While Robinson Crusoe is undoubtedly a story of survival, it is first and foremost a story of religious and spiritual growth. Crusoe’s spiritual journey affects every single aspect of his life and draws him to reconsider many of his close-held beliefs, like his right to sovereignty over the island on which he is stranded. Interestingly enough, his core belief about sovereignty does not change at the surface level. At the beginning of his journey, when he first arrives at the island, he believes it belongs to him, and takes pleasure in that. Toward the end of his time at the island, he still feels the same way, but his justifications for that belief have changed due to his changed beliefs in religion. Throughout the entire novel, Crusoe believes he has sovereignty over the island and its inhabitants, but his new-found religious beliefs allow him to justify that sovereignty through an idea of divine obligation.
Upon arriving at the island, Crusoe quickly develops an idea of his sovereignty over the land. This concept is immediately met with comparisons to the way in which English lords preside over their own land, as seen in the quote: “I might have it in inheritance, as completely as any lord of a manor in England” (80). It is also important to note that Crusoe does not consider the fact that he could rule over other people on this island; his sole concern is with possession of the land itself and the resources it provides.
The tone of the passage is also important in analyzing Crusoe’s feelings towards sovereignty at the beginning of his time on the island. While he has certainly decided that the island is in his possession (“…to think that this was all my own, that I was king and lord of all this country indefeasibly, and had a right of possession” (80)), he is apprehensive about truly embracing these thoughts. This is conveyed through careful choice of words— for example, he surveys the island “with a secret kind of pleasure” (80). The word secret implies that he is not fully comfortable with claiming the entire island as his own, and feels that he must keep this idea to himself (even though he does not have anyone else on the island with which to share this idea at the time). Crusoe also states that this pleasure is “mixt with my other afflicting thoughts” (80), conveying that he has other thoughts which conflict with the concept of full sovereignty over the island, therefore creating an internal debate around the subject.
While not directly stated, Crusoe does eventually come to a conclusion in this internal conflict, a direct result of his religious journey throughout his time on the island. First of all, Crusoe becomes obviously much more comfortable with his self-imposed sovereignty. For example, thinking about his sovereignty is now labelled as a “merry reflection” (190) instead of a “secret pleasure” (80). This directly implies that Crusoe no longer feels conflicted about this idea—he no longer believes this is an idea he can only enjoy in secret. Now, he has an “undoubted right of dominion” (190), while before, his right of dominion was met with “afflicting thoughts” (80).

▶ Available data
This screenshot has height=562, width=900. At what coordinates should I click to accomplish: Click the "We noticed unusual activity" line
* * *
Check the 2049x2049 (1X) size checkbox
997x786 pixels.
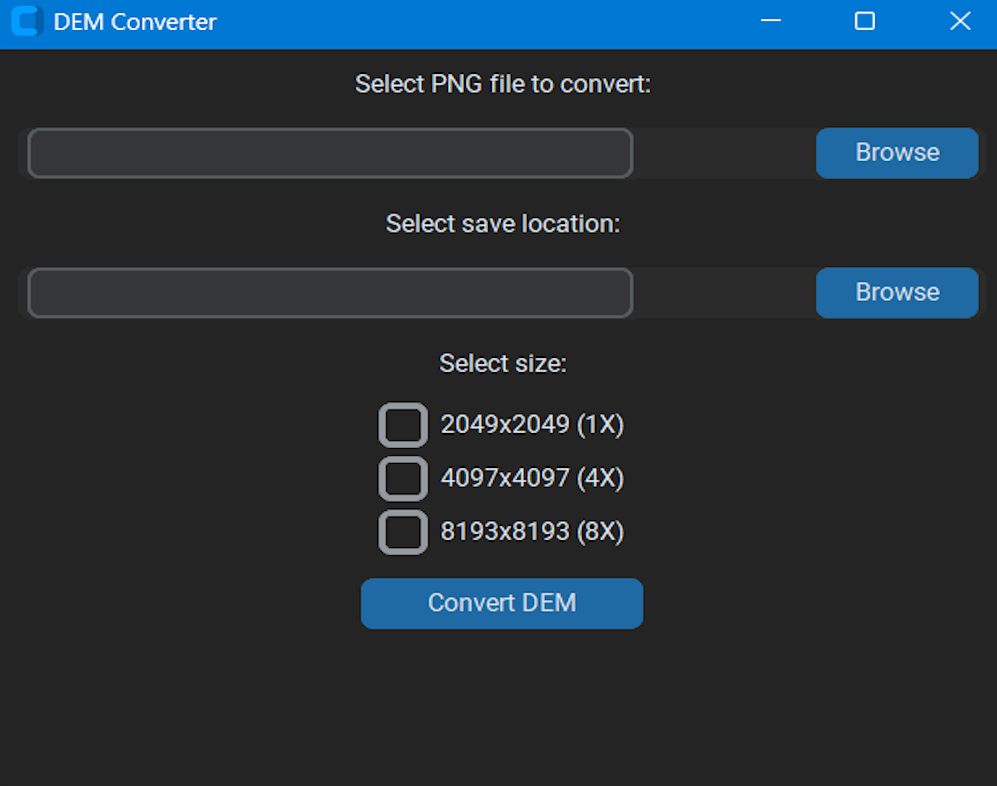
---
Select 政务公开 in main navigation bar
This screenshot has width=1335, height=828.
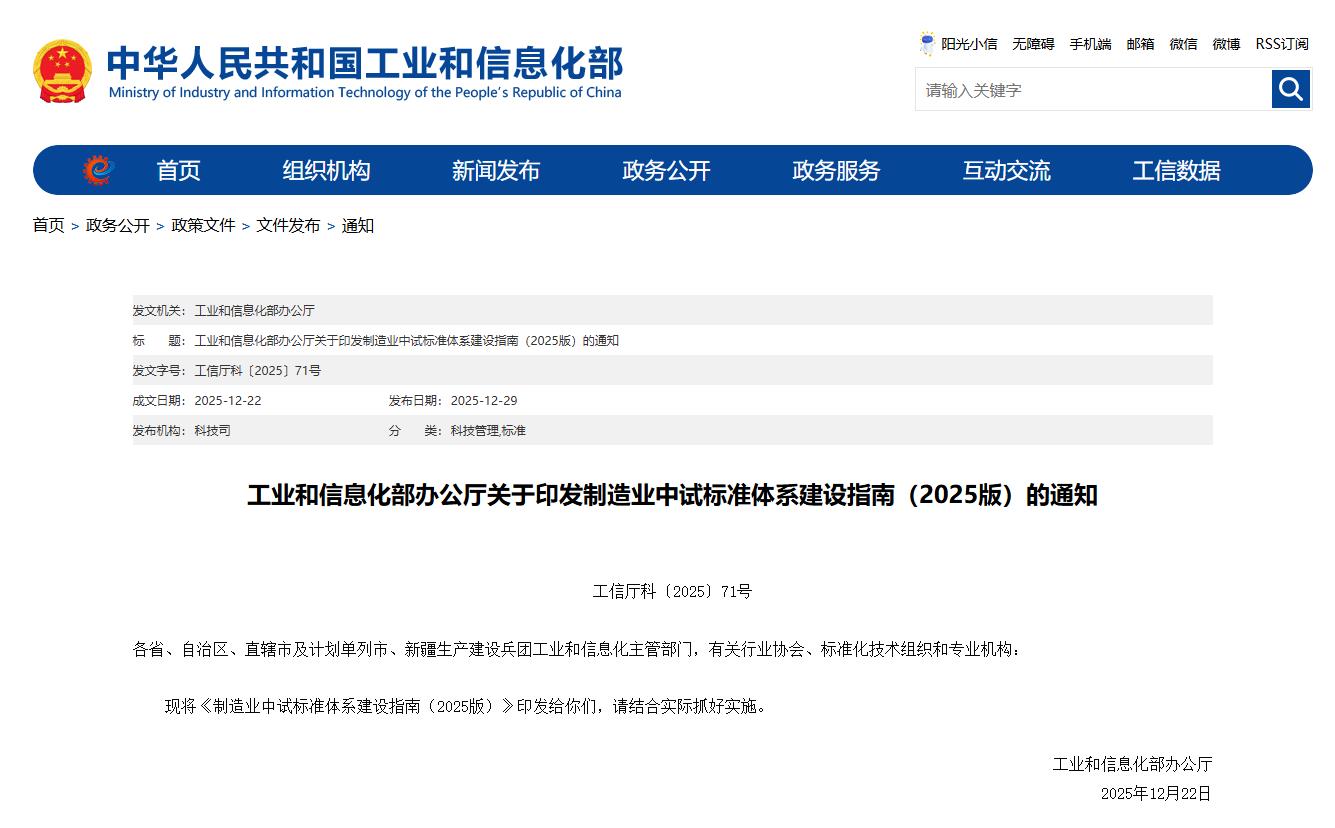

▶ The tasks
1. Repeat word for word the part of the essay on Robinson Crusoe that opens with the words containing "Upon arriving at" and closes with "resources it provides.".
2. From the records, reproduce exactly the part that opens with the line containing "Select 政务公开 in main navigation bar" and closes with the line containing "This screenshot has width=1335, height=828.".

▶ Exercise answers
1.
Upon arriving at the island, Crusoe quickly develops an idea of his sovereignty over the land. This concept is immediately met with comparisons to the way in which English lords preside over their own land, as seen in the quote: “I might have it in inheritance, as completely as any lord of a manor in England” (80). It is also important to note that Crusoe does not consider the fact that he could rule over other people on this island; his sole concern is with possession of the land itself and the resources it provides.

2.
Select 政务公开 in main navigation bar
This screenshot has width=1335, height=828.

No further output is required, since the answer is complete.